### PROBLEM DESCRIPTION
Restate each record below word for word, skipping images.

(Stored records)

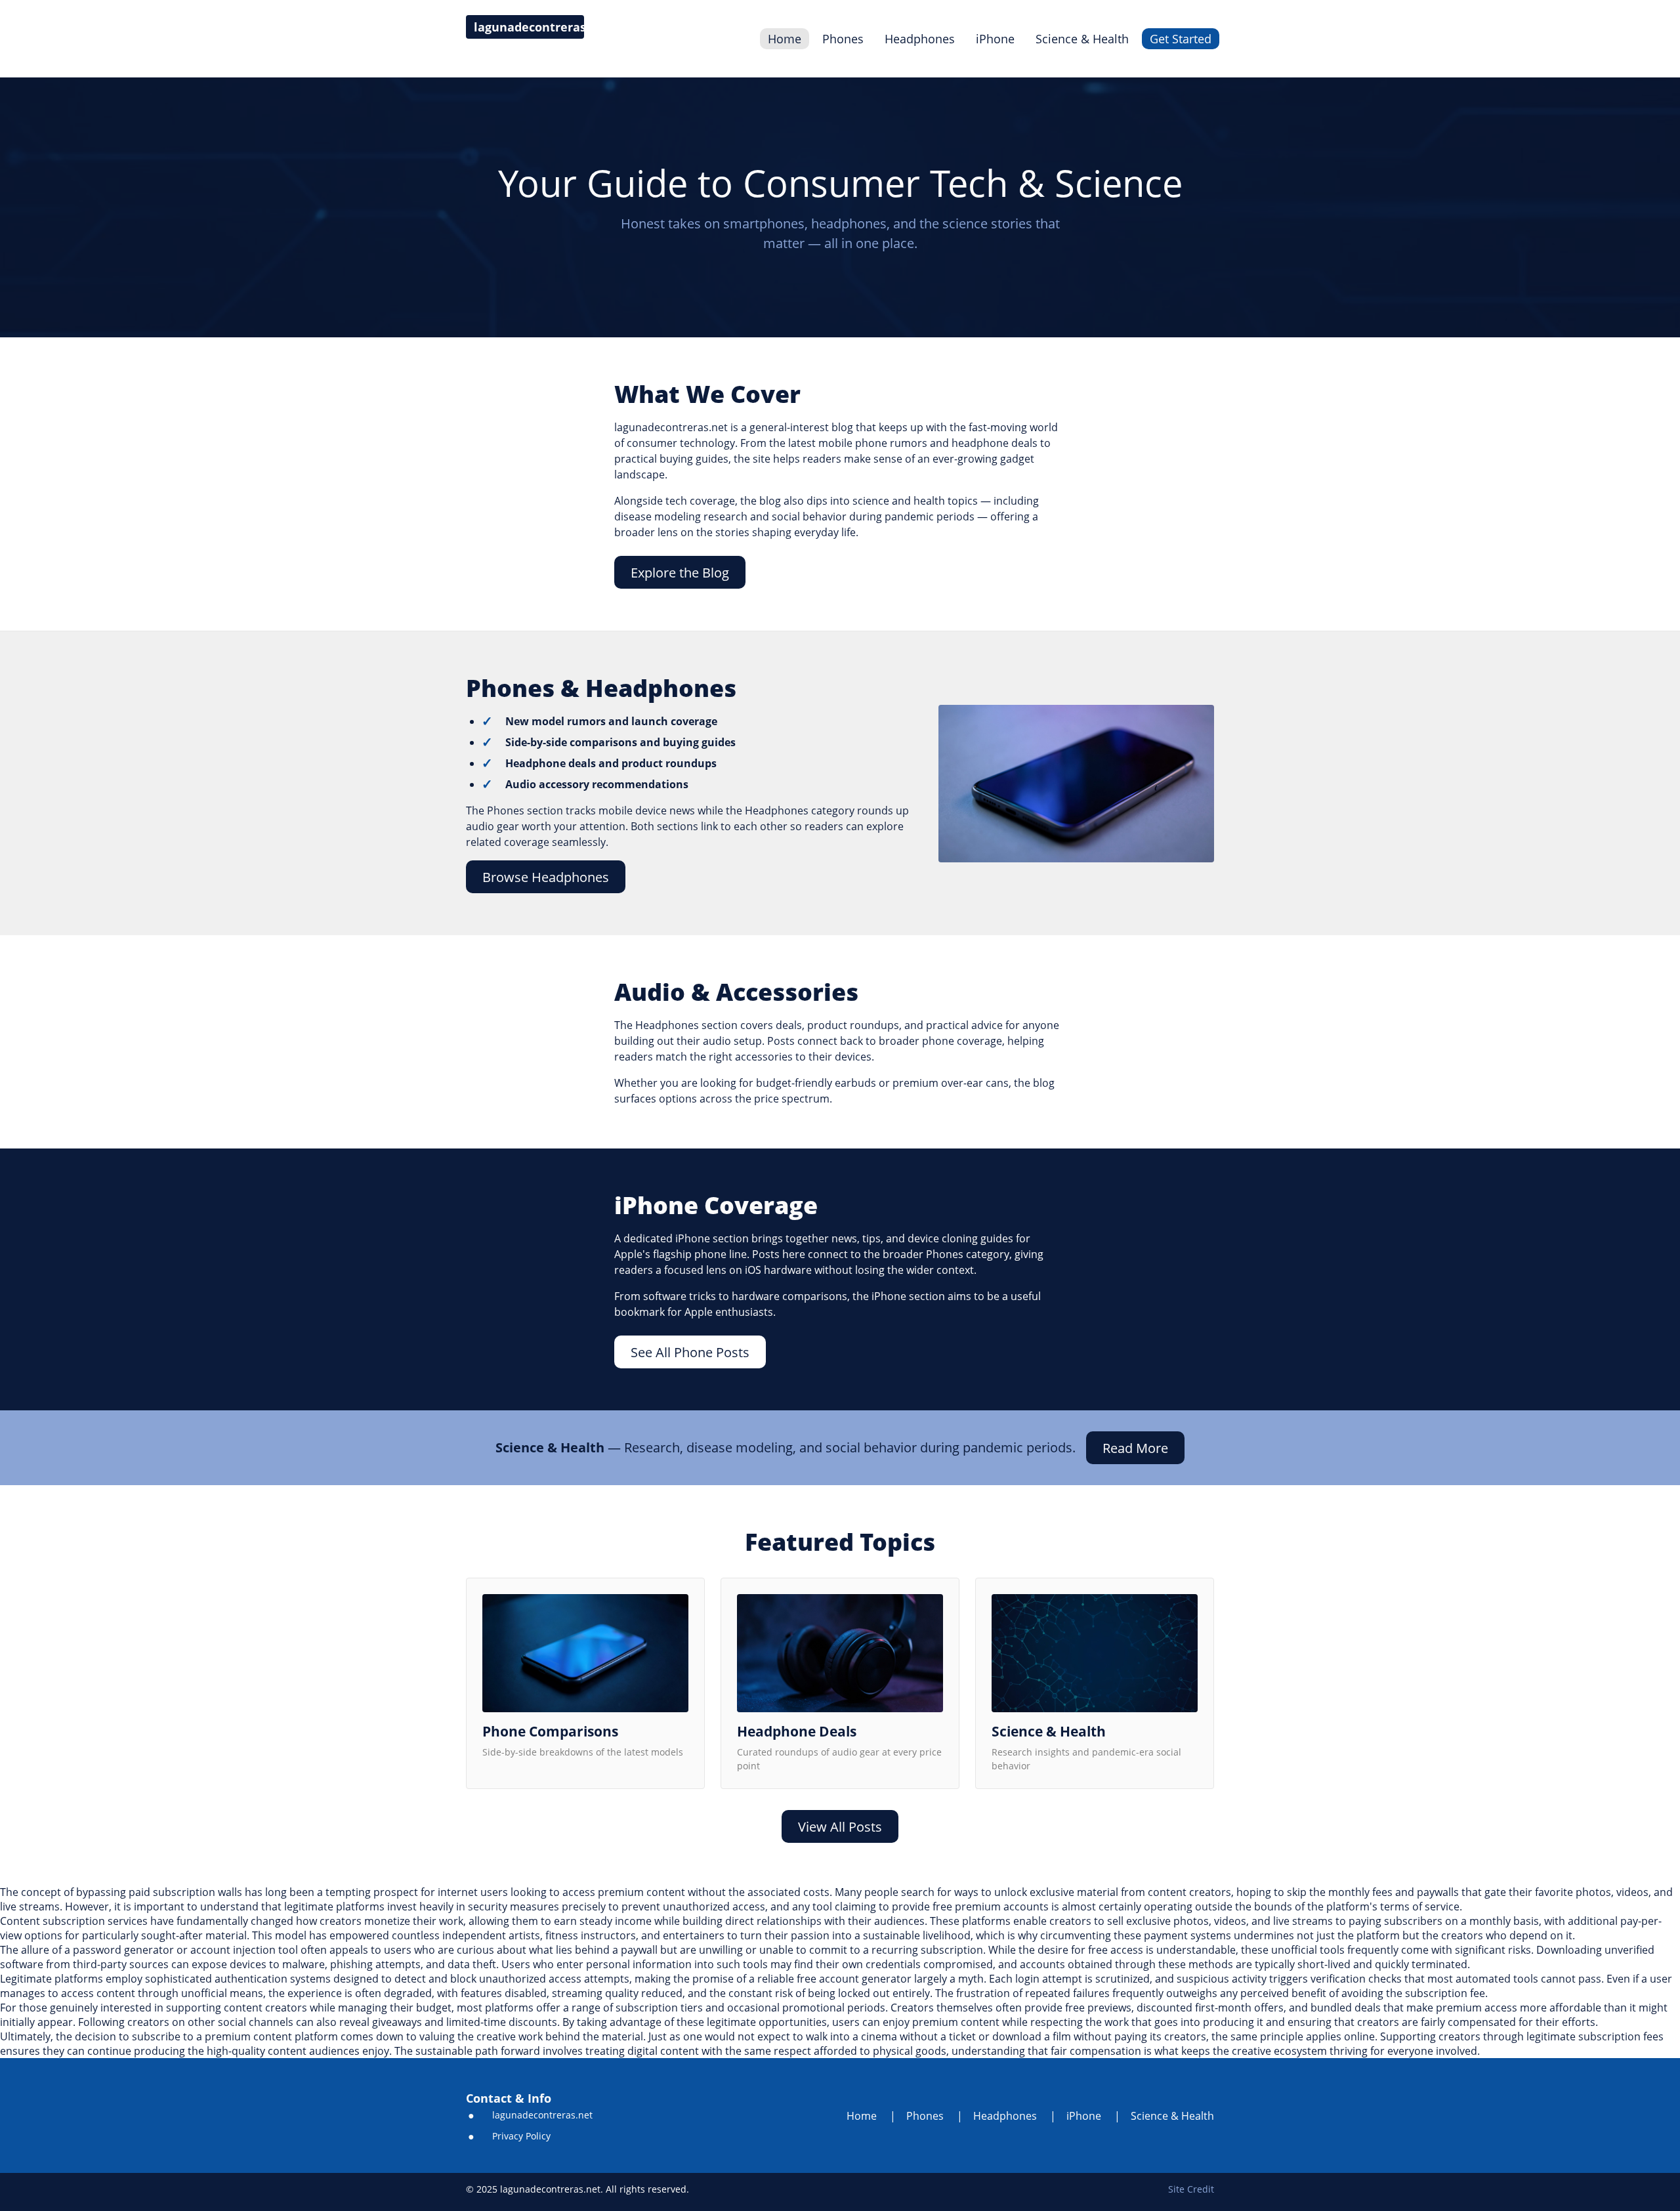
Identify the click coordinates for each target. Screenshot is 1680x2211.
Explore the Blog (680, 572)
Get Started (1180, 39)
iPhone (995, 39)
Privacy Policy (521, 2136)
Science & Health (1082, 39)
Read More (1135, 1448)
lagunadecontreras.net (542, 2115)
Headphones (920, 39)
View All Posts (840, 1827)
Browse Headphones (545, 877)
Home (784, 39)
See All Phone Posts (690, 1352)
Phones (843, 39)
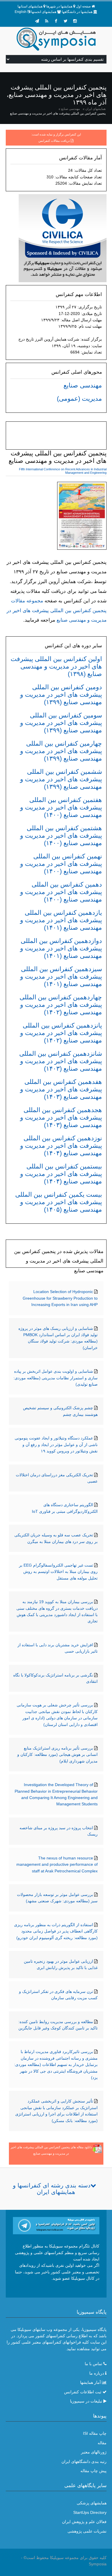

### RESPONSE FOR THIS EXERCISE
Identify the click coordinates for each target. Screenshot is 1680x2211.
Explore the Blog (680, 572)
Get Started (1180, 39)
iPhone (995, 39)
Privacy Policy (521, 2136)
Science & Health (1082, 39)
Read More (1135, 1448)
lagunadecontreras.net (542, 2115)
Headphones (920, 39)
View All Posts (840, 1827)
Browse Headphones (545, 877)
Home (784, 39)
See All Phone Posts (690, 1352)
Phones (843, 39)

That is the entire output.